- _EXERCISE_: Nothing outside the range is wanted. Repeat exactly the lines below from the one with "Sewing (1052, 1137)" through the one with "Your Phone (136, 1686)".

- _INPUT DATA_:

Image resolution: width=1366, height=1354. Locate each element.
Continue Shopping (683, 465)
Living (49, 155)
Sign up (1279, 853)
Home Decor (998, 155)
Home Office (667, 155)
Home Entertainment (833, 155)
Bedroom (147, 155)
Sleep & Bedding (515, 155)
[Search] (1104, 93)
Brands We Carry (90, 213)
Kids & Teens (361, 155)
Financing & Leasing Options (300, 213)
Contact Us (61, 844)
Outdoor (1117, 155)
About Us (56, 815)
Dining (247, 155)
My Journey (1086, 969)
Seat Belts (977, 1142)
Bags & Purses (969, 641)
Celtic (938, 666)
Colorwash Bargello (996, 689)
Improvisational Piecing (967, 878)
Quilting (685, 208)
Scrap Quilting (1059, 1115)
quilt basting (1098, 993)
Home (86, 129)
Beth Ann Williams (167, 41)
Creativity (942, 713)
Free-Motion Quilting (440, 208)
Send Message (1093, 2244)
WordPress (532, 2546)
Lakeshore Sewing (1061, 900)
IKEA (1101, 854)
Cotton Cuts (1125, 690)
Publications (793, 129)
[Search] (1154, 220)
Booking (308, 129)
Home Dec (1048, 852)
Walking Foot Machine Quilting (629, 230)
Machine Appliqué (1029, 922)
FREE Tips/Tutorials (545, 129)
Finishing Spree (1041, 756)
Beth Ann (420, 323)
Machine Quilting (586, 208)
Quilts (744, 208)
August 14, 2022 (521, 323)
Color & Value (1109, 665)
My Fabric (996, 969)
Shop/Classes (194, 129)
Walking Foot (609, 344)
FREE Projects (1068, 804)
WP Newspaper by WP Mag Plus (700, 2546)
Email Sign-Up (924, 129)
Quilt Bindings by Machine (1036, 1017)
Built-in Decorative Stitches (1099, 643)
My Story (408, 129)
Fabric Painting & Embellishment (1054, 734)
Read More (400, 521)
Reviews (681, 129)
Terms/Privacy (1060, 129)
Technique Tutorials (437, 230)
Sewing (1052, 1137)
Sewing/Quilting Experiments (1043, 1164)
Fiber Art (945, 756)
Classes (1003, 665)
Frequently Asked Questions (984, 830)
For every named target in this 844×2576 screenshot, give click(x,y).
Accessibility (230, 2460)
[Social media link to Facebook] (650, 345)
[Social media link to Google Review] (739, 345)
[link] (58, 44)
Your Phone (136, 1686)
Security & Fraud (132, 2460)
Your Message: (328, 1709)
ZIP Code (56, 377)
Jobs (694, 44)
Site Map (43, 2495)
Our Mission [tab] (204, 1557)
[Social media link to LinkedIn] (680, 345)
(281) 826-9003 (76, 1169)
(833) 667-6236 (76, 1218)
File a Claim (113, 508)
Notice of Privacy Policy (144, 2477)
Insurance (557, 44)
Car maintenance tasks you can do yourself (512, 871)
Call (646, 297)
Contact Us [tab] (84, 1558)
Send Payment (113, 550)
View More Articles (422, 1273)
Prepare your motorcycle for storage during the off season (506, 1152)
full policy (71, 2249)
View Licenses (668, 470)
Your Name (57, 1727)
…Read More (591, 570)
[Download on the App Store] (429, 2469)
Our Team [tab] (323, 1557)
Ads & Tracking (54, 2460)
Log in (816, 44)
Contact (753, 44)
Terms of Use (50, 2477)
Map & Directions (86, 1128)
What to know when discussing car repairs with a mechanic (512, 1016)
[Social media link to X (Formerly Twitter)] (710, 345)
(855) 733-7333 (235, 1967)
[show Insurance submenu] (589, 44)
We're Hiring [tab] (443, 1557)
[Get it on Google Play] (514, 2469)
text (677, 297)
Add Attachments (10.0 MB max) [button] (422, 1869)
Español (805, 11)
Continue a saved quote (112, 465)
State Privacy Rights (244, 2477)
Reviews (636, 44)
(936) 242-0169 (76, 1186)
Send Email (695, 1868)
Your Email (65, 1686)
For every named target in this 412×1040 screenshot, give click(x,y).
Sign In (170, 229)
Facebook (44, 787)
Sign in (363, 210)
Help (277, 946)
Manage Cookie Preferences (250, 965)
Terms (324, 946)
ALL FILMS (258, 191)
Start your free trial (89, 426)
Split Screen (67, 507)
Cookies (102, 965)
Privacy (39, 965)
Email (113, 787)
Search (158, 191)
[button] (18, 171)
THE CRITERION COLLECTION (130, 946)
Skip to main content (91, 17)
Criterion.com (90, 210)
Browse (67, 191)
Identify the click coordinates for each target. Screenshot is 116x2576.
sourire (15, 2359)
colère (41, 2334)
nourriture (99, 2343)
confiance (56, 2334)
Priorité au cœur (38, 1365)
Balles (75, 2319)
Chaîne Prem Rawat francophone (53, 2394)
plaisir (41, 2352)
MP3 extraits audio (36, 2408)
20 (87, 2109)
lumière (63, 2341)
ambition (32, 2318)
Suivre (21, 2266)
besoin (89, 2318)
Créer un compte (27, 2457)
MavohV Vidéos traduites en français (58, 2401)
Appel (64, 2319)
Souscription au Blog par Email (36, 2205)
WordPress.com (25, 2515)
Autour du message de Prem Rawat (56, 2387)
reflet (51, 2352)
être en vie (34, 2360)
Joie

- _TASK SOLUTION_:
Sewing (1052, 1137)
Sewing/Quilting Experiments (1043, 1164)
Fiber Art (945, 756)
Classes (1003, 665)
Frequently Asked Questions (984, 830)
For every named target in this 844×2576 screenshot, give click(x,y).
Accessibility (230, 2460)
[Social media link to Facebook] (650, 345)
[Social media link to Google Review] (739, 345)
[link] (58, 44)
Your Phone (136, 1686)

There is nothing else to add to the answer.